This tension carries over into my hybrid sculptures, notably in the Bestiaire series, where human elements (hands, bones) interact with preserved animals or remains of extinct species. These works interrogate the blurred boundaries between human and animal, memory and disappearance, life and object.

Space, Landscape, and the Memory of Places

My work also reflects on landscape and its layered histories. The digital fresco Fira / Thira, based on the volcanic island of Santorini, links myth, geology, and the Anthropocene. Structured in concentric rings echoing the island’s caldera, the piece evokes the Minoan eruption and the myth of Atlantis.

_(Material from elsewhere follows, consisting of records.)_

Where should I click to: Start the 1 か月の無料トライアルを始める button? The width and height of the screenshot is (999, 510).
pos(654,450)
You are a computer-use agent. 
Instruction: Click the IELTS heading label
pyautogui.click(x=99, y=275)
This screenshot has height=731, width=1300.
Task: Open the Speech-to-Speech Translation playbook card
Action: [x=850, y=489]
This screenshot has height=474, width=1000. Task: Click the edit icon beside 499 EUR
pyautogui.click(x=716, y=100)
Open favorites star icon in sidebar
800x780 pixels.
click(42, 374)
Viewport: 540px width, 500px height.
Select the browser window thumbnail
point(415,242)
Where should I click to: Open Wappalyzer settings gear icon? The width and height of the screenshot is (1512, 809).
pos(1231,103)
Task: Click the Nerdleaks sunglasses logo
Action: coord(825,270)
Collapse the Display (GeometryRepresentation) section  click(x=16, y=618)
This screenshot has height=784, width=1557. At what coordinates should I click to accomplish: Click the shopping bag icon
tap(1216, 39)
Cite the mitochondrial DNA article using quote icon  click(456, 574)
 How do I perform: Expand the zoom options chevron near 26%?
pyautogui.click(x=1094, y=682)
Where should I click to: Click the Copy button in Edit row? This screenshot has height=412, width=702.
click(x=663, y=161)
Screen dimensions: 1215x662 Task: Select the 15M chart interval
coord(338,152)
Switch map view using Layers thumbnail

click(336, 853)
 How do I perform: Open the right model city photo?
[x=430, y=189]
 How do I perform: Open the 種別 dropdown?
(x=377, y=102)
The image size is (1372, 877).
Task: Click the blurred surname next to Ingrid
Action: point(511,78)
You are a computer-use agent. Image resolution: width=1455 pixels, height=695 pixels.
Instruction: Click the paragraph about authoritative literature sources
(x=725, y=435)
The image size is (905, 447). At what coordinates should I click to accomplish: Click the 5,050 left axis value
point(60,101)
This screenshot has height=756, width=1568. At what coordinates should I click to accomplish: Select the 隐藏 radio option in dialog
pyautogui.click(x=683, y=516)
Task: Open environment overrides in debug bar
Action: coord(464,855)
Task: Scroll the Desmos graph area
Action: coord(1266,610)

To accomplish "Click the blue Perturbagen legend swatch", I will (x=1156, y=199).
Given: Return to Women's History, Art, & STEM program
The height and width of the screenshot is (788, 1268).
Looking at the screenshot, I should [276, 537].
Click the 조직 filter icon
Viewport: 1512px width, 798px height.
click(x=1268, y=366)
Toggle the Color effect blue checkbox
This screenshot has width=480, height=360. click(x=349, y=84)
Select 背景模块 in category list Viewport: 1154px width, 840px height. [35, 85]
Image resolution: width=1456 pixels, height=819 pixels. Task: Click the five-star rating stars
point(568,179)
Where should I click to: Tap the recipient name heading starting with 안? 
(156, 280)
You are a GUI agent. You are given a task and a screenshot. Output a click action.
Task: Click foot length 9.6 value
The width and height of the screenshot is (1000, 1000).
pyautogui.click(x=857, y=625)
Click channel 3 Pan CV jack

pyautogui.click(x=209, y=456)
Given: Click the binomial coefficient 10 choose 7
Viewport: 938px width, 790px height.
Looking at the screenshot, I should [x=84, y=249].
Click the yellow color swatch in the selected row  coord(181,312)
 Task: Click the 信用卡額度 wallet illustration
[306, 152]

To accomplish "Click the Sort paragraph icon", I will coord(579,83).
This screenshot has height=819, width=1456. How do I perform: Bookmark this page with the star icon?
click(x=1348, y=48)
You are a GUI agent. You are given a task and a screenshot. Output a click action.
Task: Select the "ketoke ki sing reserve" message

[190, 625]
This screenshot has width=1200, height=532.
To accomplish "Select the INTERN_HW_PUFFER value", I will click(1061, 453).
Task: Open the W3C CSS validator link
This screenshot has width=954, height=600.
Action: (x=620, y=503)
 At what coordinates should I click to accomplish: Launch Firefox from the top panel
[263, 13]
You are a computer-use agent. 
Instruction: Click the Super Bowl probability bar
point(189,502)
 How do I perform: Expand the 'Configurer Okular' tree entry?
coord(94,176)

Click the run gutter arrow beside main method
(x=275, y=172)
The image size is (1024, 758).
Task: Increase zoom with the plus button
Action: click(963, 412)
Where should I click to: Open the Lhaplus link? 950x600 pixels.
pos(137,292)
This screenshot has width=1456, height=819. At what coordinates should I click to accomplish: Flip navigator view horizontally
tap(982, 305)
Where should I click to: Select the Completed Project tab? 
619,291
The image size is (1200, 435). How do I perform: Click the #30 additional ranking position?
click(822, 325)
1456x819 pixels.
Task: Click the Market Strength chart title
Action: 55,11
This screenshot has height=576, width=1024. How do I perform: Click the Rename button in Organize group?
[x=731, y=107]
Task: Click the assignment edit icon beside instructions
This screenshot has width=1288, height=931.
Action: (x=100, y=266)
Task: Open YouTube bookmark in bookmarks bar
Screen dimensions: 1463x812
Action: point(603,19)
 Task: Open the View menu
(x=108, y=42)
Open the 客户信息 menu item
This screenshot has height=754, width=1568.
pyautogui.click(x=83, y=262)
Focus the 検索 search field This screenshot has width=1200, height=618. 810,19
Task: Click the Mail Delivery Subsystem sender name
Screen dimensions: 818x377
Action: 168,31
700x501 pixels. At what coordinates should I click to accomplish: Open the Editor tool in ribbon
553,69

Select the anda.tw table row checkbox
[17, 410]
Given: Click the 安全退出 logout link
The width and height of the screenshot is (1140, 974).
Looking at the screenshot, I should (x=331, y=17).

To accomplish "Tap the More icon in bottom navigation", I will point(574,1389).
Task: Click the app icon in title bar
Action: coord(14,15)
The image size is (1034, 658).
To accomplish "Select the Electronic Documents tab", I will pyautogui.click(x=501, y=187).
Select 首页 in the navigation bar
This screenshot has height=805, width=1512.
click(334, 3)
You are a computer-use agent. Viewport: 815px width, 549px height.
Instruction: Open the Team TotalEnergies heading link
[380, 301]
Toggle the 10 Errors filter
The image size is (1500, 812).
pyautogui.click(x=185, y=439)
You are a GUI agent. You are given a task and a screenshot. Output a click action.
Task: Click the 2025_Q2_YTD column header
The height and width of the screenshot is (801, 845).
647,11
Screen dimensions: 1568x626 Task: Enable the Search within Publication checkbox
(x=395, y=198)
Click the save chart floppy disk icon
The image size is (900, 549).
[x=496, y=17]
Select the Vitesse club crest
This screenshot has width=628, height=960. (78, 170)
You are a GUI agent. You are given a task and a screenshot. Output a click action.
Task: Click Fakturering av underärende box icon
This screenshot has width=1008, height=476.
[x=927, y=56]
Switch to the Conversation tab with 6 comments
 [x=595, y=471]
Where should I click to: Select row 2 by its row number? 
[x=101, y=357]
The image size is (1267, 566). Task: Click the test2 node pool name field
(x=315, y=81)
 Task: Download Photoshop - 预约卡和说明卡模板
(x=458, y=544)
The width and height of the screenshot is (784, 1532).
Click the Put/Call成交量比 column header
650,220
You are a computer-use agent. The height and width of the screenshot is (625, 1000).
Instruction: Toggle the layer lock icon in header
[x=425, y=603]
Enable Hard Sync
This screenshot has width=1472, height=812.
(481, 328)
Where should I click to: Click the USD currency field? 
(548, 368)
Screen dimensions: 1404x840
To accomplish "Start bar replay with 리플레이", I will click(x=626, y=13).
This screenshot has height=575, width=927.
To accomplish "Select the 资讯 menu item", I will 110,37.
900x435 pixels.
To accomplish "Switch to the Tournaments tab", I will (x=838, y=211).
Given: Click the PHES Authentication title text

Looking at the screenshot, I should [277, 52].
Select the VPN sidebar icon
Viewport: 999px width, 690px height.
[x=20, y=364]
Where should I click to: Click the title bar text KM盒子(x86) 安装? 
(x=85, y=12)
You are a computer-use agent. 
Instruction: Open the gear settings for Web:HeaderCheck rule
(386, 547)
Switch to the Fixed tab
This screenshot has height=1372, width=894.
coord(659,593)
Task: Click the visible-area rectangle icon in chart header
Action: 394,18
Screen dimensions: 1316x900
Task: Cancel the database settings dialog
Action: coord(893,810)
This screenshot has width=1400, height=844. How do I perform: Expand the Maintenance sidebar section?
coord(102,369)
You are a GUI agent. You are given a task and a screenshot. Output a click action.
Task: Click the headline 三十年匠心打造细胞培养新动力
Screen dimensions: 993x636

At its center, traditional Cycladic architecture appears crushed under volcanic debris—a metaphor for a fragile humanity encircled by its own geological past.

In Langon, a photographic series derived from digital forms, organic shapes—neither fully real nor entirely fictional—emerge from uncertain environments. These speculative organisms hint at a reimagined nature, shifting and unclassifiable.

A Shifting Ecosystem

My artistic production forms a visual and conceptual ecosystem, where each work resonates with the others. I don’t aim to document the world, but to construct deviations, tensions, and fractures—visual terrains shaped by ambiguity and metamorphosis. My images and objects are meant to unsettle the gaze while preserving strong aesthetic coherence: density, fragmentation, monochrome, and formal rigor.

I adopt a transversal approach, rejecting any hierarchy between media. Digital tools, drawing, photography, and sculpture act as complementary languages that I combine fluidly, based on the questions I choose to explore.